I haven't been one for blogging much but I love this site, I check it out everyday and I feel priviliged to be part of this tribe, so thank you.
My xmas was okay I spent the day with my mum sister boyfriend and baby Jack. We ate, walked, slept and watched TV which I suppose is what most of the country would have been doing, well the lucky ones.
It was three weeks since my last drink on Christmas day having relapsed, crashed the car while drunk and now waiting to be charged for drink driving and abondoning my baby in the new year.
I have been attending three meetings a week as well as one meeting online and checking this plus other supportive forums out.
I feel better than I have for a long time despite all the forthcoming shit which I know I will get through will the help of my HP and the fellowship.
I do still have some difficult decisions to make though as my boyfriend is a recovering alcoholic and drug addict as well. He is currently going to the AA meetings but is continuing to smoke dope which bothers me.
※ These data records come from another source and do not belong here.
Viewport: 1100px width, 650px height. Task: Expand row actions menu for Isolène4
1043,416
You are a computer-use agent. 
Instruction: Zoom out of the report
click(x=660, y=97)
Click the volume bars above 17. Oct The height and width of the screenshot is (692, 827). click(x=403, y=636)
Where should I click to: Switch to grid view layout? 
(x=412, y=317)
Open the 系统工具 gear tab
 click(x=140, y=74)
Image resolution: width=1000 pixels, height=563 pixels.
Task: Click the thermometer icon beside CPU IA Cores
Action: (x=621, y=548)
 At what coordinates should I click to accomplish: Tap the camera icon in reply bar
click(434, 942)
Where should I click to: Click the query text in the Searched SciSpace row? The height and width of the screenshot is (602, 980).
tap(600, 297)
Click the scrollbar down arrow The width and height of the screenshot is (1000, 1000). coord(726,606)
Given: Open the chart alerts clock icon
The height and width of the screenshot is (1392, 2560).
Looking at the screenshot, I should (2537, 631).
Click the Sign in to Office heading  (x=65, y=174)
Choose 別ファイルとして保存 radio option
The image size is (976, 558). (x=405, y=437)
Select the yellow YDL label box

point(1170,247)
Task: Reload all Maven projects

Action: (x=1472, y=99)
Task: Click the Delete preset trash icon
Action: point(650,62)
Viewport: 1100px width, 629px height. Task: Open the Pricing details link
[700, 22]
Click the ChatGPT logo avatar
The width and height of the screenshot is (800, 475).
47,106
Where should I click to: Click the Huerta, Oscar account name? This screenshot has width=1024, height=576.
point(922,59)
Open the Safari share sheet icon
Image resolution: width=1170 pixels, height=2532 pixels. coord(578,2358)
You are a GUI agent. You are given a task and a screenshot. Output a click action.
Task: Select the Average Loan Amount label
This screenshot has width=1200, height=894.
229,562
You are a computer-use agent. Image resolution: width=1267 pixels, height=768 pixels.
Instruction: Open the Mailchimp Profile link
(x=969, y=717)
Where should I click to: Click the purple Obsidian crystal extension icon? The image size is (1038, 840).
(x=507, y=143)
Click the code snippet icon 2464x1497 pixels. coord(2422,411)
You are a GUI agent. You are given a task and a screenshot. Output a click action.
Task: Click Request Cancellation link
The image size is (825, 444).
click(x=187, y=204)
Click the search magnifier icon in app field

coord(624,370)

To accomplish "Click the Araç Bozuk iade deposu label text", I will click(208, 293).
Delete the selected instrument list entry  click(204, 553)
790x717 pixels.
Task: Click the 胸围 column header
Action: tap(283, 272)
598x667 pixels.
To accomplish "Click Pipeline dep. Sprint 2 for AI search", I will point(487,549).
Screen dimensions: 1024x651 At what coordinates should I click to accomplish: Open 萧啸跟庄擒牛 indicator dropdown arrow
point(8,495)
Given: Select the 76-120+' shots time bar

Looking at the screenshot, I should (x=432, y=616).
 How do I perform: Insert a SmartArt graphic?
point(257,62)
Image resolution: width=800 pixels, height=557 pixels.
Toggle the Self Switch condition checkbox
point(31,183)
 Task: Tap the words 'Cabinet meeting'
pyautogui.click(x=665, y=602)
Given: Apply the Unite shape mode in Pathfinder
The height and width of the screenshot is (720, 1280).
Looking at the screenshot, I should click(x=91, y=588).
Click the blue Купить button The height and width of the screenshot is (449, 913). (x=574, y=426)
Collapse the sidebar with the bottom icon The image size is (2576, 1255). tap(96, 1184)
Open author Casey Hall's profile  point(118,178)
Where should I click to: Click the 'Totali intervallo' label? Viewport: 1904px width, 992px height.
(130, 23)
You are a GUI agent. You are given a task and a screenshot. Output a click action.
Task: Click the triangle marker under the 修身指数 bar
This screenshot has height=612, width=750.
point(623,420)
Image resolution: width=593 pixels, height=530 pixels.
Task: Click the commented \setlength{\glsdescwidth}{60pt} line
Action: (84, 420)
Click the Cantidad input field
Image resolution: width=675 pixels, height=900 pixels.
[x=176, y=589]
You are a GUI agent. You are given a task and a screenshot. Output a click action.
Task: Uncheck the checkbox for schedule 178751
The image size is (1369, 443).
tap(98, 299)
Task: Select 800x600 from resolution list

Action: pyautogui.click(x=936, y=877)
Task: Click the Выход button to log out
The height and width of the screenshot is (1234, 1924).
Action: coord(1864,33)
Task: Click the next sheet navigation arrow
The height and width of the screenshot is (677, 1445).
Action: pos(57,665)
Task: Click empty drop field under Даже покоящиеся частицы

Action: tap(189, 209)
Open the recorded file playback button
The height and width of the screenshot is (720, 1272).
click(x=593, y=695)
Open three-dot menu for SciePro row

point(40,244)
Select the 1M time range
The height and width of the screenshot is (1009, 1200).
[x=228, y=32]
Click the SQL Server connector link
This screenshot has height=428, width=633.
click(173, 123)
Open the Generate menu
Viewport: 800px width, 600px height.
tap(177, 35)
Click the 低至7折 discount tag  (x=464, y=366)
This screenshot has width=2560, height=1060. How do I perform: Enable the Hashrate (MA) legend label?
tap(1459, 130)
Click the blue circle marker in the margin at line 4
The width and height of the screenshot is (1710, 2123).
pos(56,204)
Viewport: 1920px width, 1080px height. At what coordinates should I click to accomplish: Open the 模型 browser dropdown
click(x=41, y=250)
I can also see that the relationship is changing as I get stronger where I am not prepared to accept the unacceptable any more and that is not going down well with the boyfriend because I suppose it is change. I now really have to decide whether I want to stay with him or not. I still love him and he is the father of my baby but I am beginning to think life would be simpler without him. I am also scared of being on my own as I know it will be hard as a single mum and I don't know if I can handle any more change right now.
Does anyone have any advice?
Oh and merry christmas and happy new year.